• Parts of the exercise:
1. Decide whether each statement below agrees with the editorial on DEA letters to landlords: (a) the DEA notified more than 150 Los Angeles property owners, (b) the DEA's letters tell property owners what they should do, (c) the DEA once seized $300,000 that the city of West Hollywood had provided. Answer yes or no for each, quoting the words of the editorial that settle it.
2. Reproduce word for word the part of the editorial on DEA letters to landlords that opens with the words containing "That's because the" and closes with "for a dispensary.".

• Selected extract:

━━━━━━━━

The Drug Enforcement Administration Goes After Landlords Who Rent to
Dispensaries.

THE DRUG ENFORCEMENT Administration has notified more than 150 Los
Angeles property owners that their fortunes and their sacred honor
are forfeit to the state. What crime must a landlady commit to
deserve this punishment? Renting to a tenant who operates a medical
marijuana dispensary. The DEA sent out letters last week notifying
owners that they stand to lose their properties and face 20 years in
prison for allowing their buildings to be used for "unlawfully ...
distributing or using a controlled substance."

The only good news in this deplorable new bullying tactic by the
federal drug cops is that if you're a property owner, your least-bad
option is fairly clear. You can honor the will of California voters,
allow the dispensary to stay and lose your property, or you can evict
the tenant and risk a costly lawsuit. You're better off taking your
chances with the lawsuit, although the DEA will not admit this. A
representative of the agency's L.A. office uses the Orwellian phrase
"these letters were merely to educate property owners," but concedes
that in fact the letters serve to weaken the legal position of landlords.

That's because the Civil Asset Forfeiture Reform Act of 2000
specifies that landlords must have provable knowledge of drug
activities to be subject to asset forfeiture. The DEA's
letter-writing campaign establishes that paper trail, while coyly
avoiding giving property owners any advice about what to do. The
agency confirms, however, that the "long-term goal" is to get
landlords to evict dispensaries. Nor is this strictly a private
property matter; public property is at risk, as the city of West
Hollywood found out a few years ago when the DEA seized $300,000 the
city had provided to help purchase a building for a dispensary.

As they have for the last several years, Reps. Dana Rohrabacher
(R-Huntington Beach) and Maurice D. Hinchey (D-N.Y.) are sponsoring
an amendment that would kill funding for federal efforts to preempt
state medical marijuana initiatives, and although Congress should in
general avoid this kind of procedural finagling, it would at least
halt the DEA's efforts to thwart the will of voters and legislatures
in 12 states. And if the DEA refuses to listen, Congress should
consider doing away with civil asset forfeiture altogether.

━━━━━━━━

[Pixel coordinate grounding data]
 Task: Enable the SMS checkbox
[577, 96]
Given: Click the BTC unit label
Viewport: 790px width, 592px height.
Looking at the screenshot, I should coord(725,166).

━━━━━━━━

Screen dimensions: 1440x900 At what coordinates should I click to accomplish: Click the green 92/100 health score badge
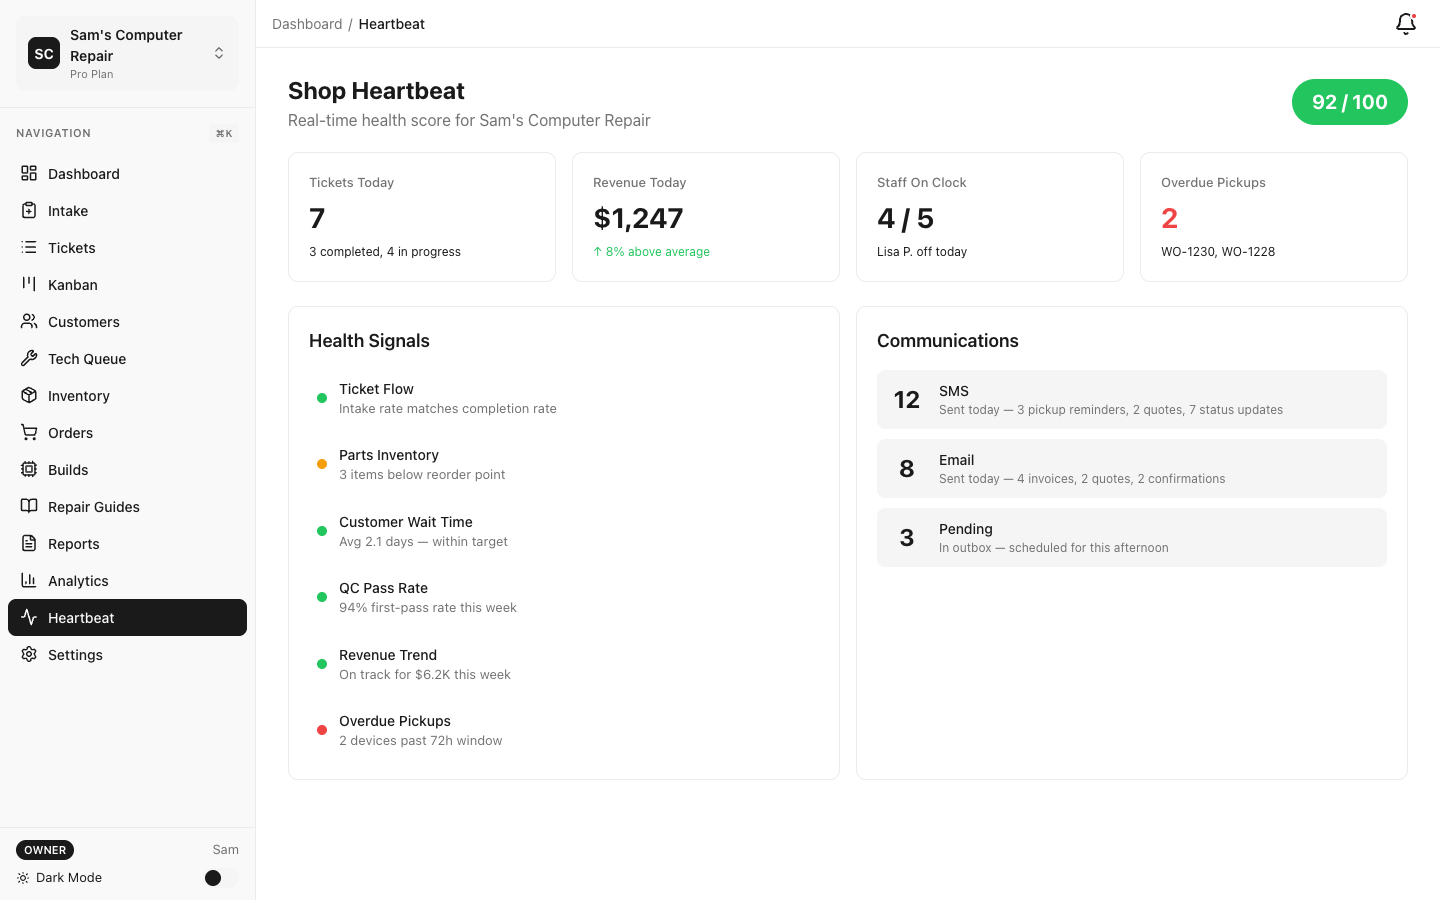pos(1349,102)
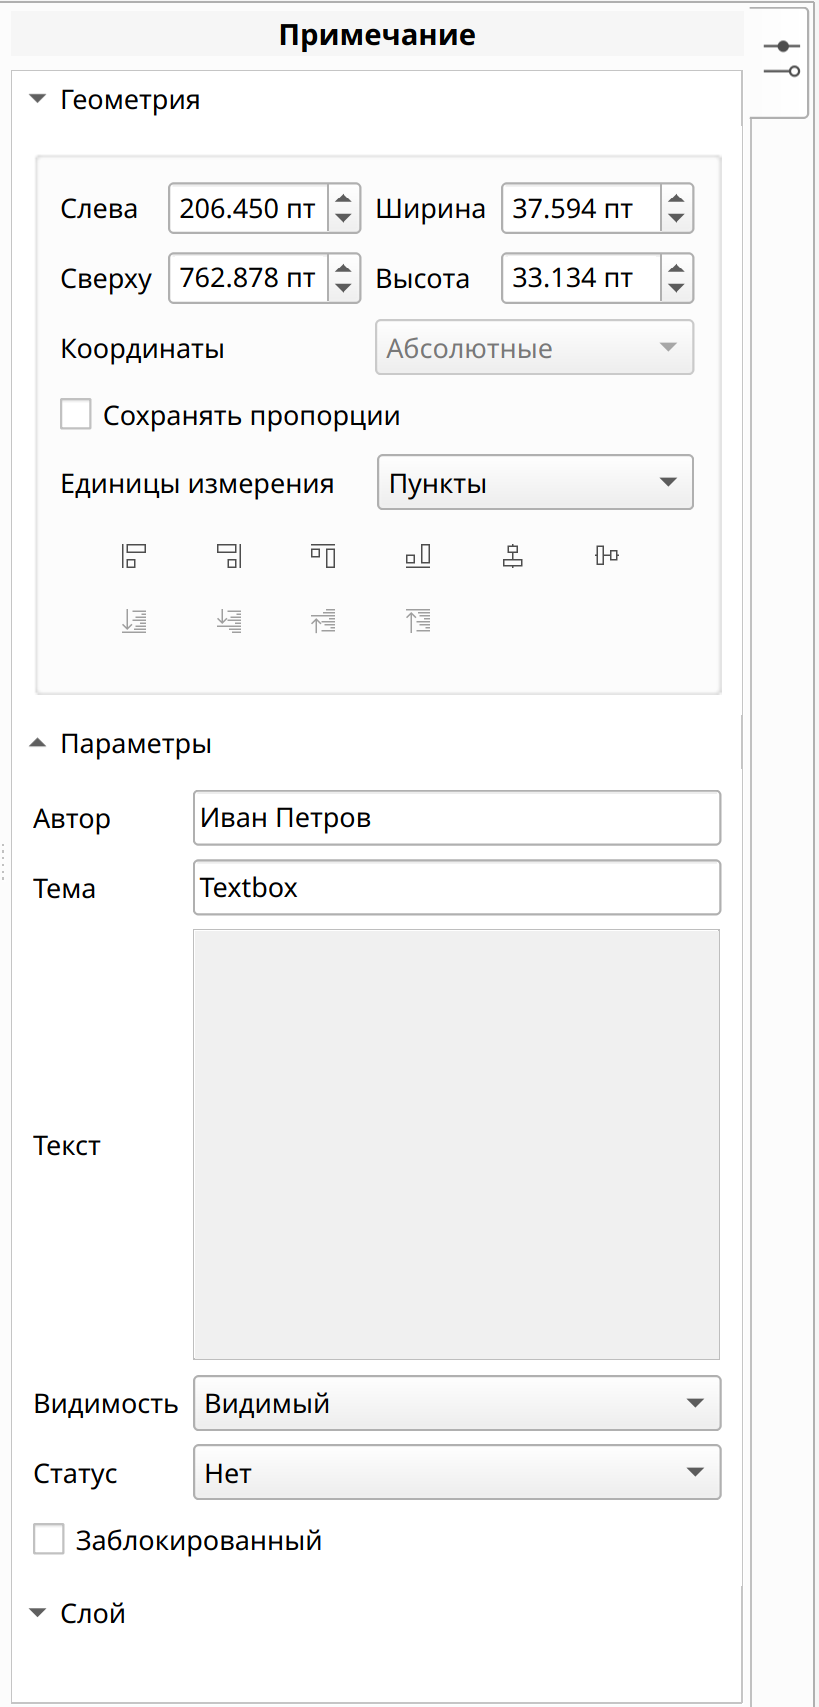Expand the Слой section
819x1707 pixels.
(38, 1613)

━━━━━━━━

• Outputs for the tasks:
1.
(a) Yes: "THE DRUG ENFORCEMENT Administration has notified more than 150 Los Angeles property owners"
(b) No: "while coyly avoiding giving property owners any advice about what to do"
(c) Yes: "the DEA seized $300,000 the city had provided to help purchase a building for a dispensary"

2.
That's because the Civil Asset Forfeiture Reform Act of 2000
specifies that landlords must have provable knowledge of drug
activities to be subject to asset forfeiture. The DEA's
letter-writing campaign establishes that paper trail, while coyly
avoiding giving property owners any advice about what to do. The
agency confirms, however, that the "long-term goal" is to get
landlords to evict dispensaries. Nor is this strictly a private
property matter; public property is at risk, as the city of West
Hollywood found out a few years ago when the DEA seized $300,000 the
city had provided to help purchase a building for a dispensary.